The days of computer junking are over


8 Apr 2003

Share on FacebookTweet about this on TwitterShare on LinkedInShare on Google+Pin on PinterestShare on RedditEmail this to someone

Share on FacebookTweet about this on TwitterShare on LinkedInShare on Google+Pin on PinterestShare on RedditEmail this to someone

The cost of complying with a new European directive on the recycling of computers and other electronic/electrical goods could be up to €10m a year, a leading expert has said.

“People are a bit worried about any system that’s going to be costly and cumbersome,” said Donal Buckley, director of IBEC’s environment unit, referring to early feedback from computer businesses to the new Waste Electrical and Electronic Equipment (WEEE) directive.

Under the directive, which was agreed in February, manufacturers, distributors and retailers of electronic and electrical goods, from TVs to computers, toasters to toys, will be obliged to recycle used equipment. A target has been set of 4kg of recycled material per head of population annually by 2006. Although retailers may be responsible for collecting old electronic goods for recycling, ultimate responsibility for compliance will rest with the ‘brand holder’, ie the producer or manufacturer.

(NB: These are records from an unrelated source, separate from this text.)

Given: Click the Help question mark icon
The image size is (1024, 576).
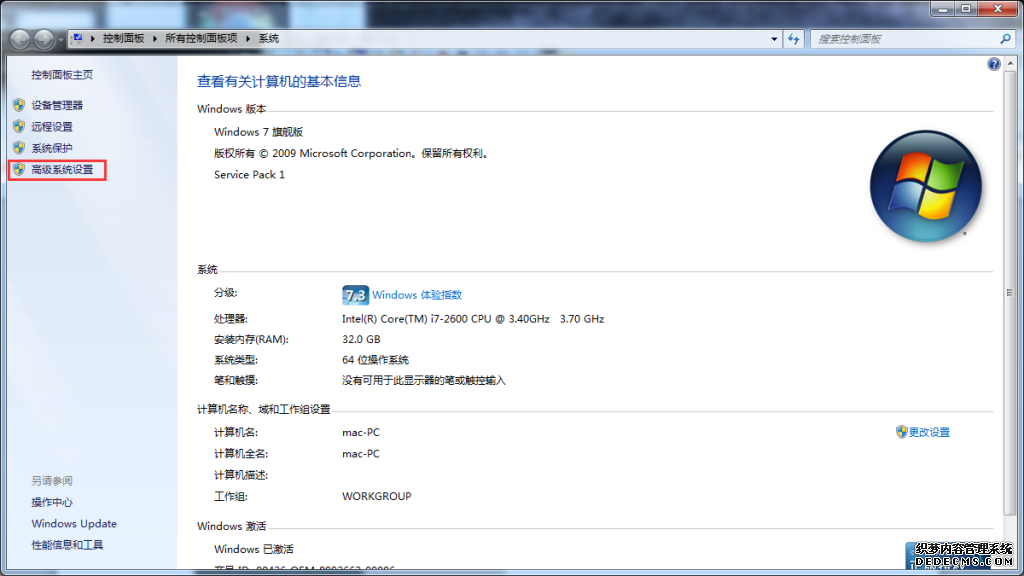Looking at the screenshot, I should tap(993, 63).
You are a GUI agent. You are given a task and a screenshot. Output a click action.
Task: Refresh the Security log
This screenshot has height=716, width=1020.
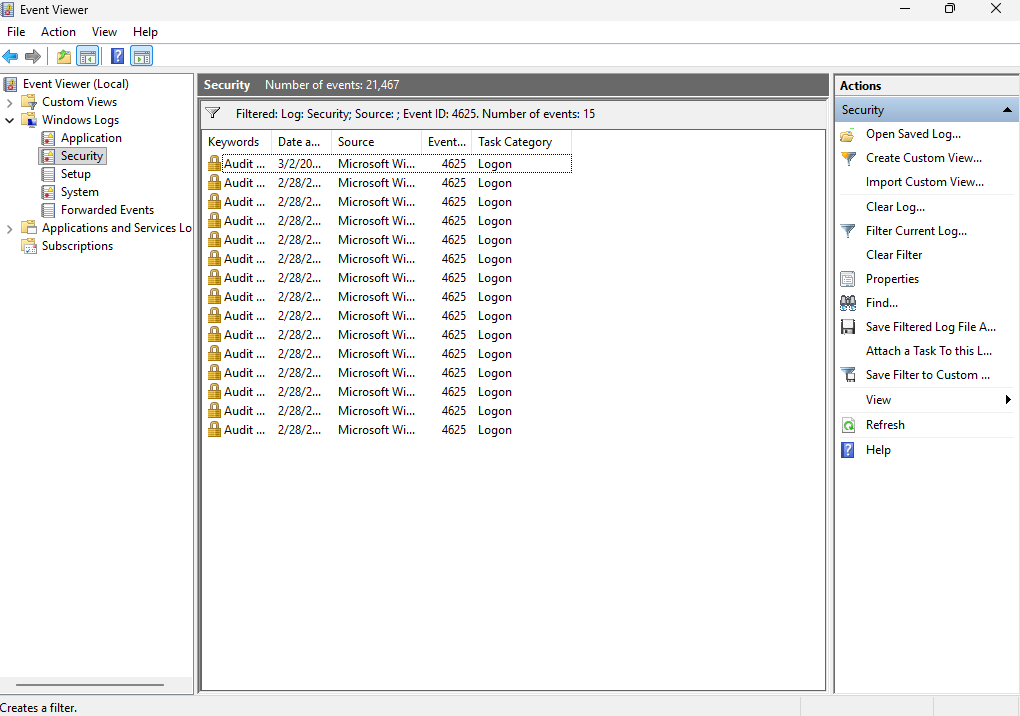pos(848,424)
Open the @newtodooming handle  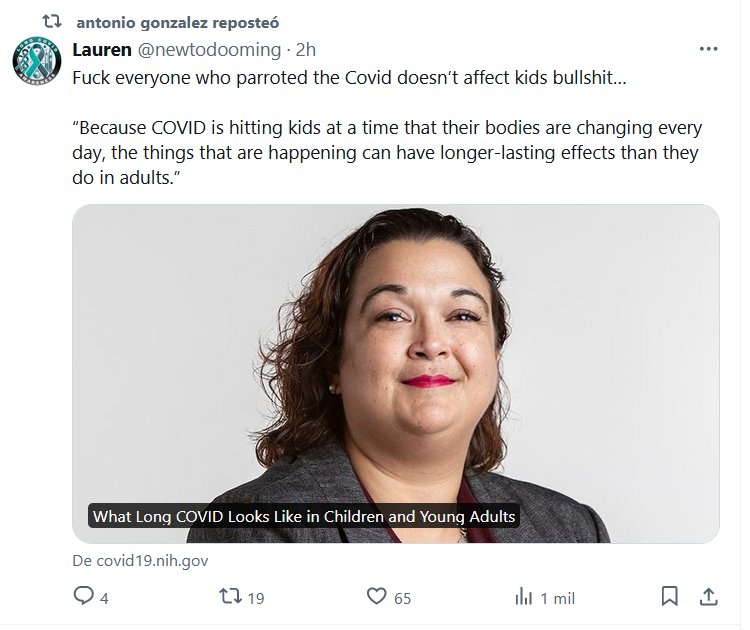pos(210,50)
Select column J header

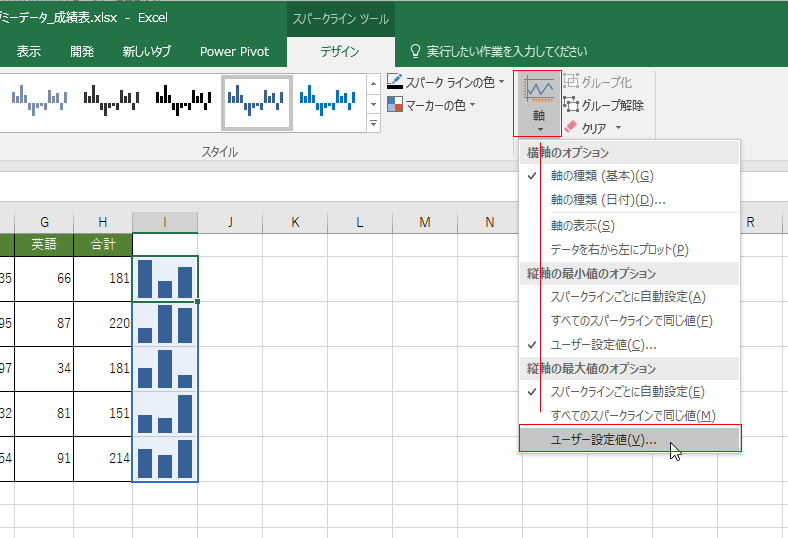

The penalties facing individual Irish-based companies that fail to put recycling schemes in place will be those allowed under the Waste Management Act. An extreme case of criminal negligence could result in a fine of €12.7m but penalties will more likely run into the low thousands.

Companies within the industry have a choice of individual or collective compliance, ie they can each contribute to a fund used to pay a sub-contractor to recycle computer material on their behalf or they can make their own recycling arrangements. According to Buckley, any collective solution that evolves will need to be “cost-effective, simple and transparent” to gain the broad support of industry.

Buckley is scheduled to speak later today at a one-day conference organised by IBEC and its technology arm, ICT Ireland, to provide practical assistance to business on preparing for the implementation of the directive in Ireland. He is also a member of a Government task force set up to examine the implementation of the directive in Ireland.

One of the challenges facing the task force, Buckley noted, is how to manage the significant amount of existing equipment in the marketplace whose manufacturer may no longer exist. “It’s not clear yet who will pay for the recycling of that material,” he remarked.
He expected that the task force would have made its preliminary report by the end of the year.

Member states are required to implement the WEEE directive by August 2004.